There is a specific kind of cruelty in the ‘prioritization meeting’ scheduled for tomorrow. It’s a 83-minute block of time where they will sit in a circle (physically or digitally) and rearrange the deck chairs on the Titanic. They will use words like ‘pivoting’ and ‘agile.’ They will talk about ‘bandwidth’ as if it’s a physical resource that can be stretched infinitely if only they find the right metaphor. But they won’t do the one thing that would actually help: they won’t kill a project. They won’t look a stakeholder in the eye and say, ‘We are not doing this because we are doing something else that is more important.’
Fatima once read a study-or maybe she dreamed it, who can tell anymore-that suggested the human brain can only truly track three complex goals at once. Anything more and the system starts to leak. Her current ‘Goal Alignment’ document has 13 pillars. Thirteen. It’s a Greek temple built by a madman. She realizes she’s holding her breath. She exhales, a long, shaky sound that makes Jasper the greyhound look up with one judging eye.
3
I’m talking to myself again. I’m doing it because it’s the only way to hear a coherent thought in this house.
She decides to conduct an experiment. She is a researcher, after all. She will pick one task-Task 3-and do it to the absolute best of her ability. She will ignore the other 12 for the next four hours. She will pretend the ‘communication’ was clear, even though it was a swamp. The risk is high. She might get a Slack message at 11:33 AM asking why the slide deck isn’t done. She might be labeled ‘not a team player.’ But the alternative is to spend the day in a state of high-functioning paralysis, vibrating at the frequency of someone else’s indecision.
🎯
The Experiment
We need to stop accepting the ‘communication’ excuse. If you are a manager and your team is confused, don’t send another email. Don’t buy a new software subscription. Don’t hold a workshop on ‘effective listening.’ Instead, look at your list of demands and cross half of them out. It’s going to hurt. Someone is going to be disappointed. A stakeholder is going to complain to your boss. You might even feel like you’re failing because you aren’t ‘doing it all.’ But clarity requires sacrifice. If you aren’t willing to disappoint someone, you aren’t prioritizing; you’re just spectating your team’s burnout.
Fatima types the first line of her audit. The world doesn’t end. The 13 unread messages in her ‘General’ channel stay unread. The 43 tabs remain, but she’s only looking at one. It feels like a small rebellion, a tiny act of cognitive hygiene in a world that wants to keep her cluttered. She thinks about the way dark patterns work-they rely on your fatigue. They wait for you to be too tired to look for the ‘X’ to close the pop-up. Management by ambiguity works the same way. It relies on the employee being too tired to demand a real answer, so they just keep running on the treadmill until they drop.

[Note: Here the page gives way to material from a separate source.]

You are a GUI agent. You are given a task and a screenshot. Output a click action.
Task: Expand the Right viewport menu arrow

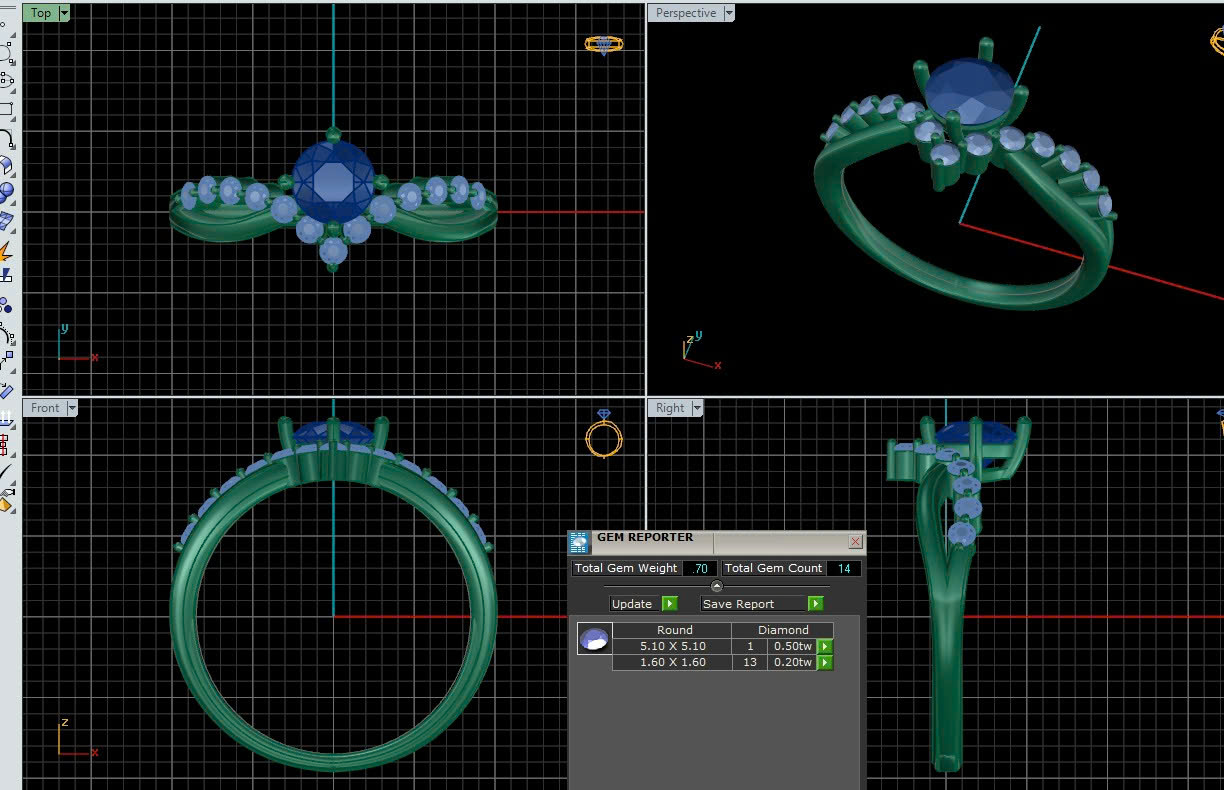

She won’t drop today. She’ll just be very, very focused on this one button. And if the building burns down around her, at least she’ll know she did the one thing that actually mattered, even if she had to be the one to decide what it was. The silence in the room feels heavy, but for the first time since 9:03 AM, it doesn’t feel like a trap. It feels like a choice. She realizes, with a start, that she’s stopped talking to herself and started working. It’s a subtle shift, but in this office, in this year, it feels like a goddamn miracle.